_RECORD EXCERPTS_
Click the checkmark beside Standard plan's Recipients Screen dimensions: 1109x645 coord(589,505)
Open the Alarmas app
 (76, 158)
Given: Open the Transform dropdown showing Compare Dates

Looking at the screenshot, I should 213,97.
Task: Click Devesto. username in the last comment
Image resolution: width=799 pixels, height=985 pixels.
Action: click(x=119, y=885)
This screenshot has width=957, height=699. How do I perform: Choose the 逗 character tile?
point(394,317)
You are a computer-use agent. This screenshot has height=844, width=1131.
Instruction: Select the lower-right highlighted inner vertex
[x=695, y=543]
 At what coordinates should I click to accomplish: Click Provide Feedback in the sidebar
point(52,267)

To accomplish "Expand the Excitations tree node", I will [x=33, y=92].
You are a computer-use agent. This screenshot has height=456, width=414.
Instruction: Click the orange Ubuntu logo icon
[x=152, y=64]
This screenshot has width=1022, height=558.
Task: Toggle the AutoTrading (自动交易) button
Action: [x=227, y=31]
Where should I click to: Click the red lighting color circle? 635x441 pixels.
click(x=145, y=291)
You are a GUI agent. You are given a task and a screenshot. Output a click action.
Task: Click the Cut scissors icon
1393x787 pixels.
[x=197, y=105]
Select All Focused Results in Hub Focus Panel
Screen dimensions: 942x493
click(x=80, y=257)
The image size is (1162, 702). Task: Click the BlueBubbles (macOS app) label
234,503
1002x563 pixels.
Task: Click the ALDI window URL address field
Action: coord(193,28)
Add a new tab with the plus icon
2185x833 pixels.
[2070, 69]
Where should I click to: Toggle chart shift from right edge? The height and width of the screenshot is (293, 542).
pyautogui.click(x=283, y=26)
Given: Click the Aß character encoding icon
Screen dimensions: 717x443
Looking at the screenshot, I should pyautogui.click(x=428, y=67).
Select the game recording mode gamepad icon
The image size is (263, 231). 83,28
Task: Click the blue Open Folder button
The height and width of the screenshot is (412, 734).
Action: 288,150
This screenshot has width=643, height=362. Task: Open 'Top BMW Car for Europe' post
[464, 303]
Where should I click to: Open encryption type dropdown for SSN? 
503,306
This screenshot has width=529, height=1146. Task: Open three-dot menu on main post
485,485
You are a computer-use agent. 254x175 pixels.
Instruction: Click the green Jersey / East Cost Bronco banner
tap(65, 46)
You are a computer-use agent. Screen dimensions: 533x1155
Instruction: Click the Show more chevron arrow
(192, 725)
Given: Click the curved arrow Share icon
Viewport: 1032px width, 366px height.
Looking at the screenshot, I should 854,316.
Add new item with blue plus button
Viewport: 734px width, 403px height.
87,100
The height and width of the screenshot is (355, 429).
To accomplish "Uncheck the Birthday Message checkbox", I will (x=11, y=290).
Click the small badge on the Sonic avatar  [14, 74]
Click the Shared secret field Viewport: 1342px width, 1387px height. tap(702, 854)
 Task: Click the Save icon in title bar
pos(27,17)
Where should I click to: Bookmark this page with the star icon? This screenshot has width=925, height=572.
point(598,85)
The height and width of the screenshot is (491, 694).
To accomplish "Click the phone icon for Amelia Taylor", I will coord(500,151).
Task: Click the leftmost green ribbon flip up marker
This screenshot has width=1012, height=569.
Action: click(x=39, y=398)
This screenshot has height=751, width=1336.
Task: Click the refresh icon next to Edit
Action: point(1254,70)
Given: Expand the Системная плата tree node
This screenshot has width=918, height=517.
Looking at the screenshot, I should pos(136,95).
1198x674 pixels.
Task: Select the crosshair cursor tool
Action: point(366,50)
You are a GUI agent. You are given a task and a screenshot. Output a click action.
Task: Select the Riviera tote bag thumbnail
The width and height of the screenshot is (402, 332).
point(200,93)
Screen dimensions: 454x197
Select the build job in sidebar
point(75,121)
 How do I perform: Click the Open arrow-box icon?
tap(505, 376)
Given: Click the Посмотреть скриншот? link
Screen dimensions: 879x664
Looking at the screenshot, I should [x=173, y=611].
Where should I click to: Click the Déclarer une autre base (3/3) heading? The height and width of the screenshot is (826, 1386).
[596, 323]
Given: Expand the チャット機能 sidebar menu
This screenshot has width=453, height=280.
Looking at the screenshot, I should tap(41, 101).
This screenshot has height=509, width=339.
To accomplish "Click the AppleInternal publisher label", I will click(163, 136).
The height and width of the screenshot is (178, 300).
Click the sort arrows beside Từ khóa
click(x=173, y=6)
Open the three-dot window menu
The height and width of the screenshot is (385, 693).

_EXERCISE INSTRUCTIONS_
Copy the entries above word for word, beginning at their first line and stopping after the line that contains "Action: click(x=119, y=885)".

_RESPONSE TO THE TASK_
Click the checkmark beside Standard plan's Recipients Screen dimensions: 1109x645 coord(589,505)
Open the Alarmas app
 (76, 158)
Given: Open the Transform dropdown showing Compare Dates

Looking at the screenshot, I should 213,97.
Task: Click Devesto. username in the last comment
Image resolution: width=799 pixels, height=985 pixels.
Action: click(x=119, y=885)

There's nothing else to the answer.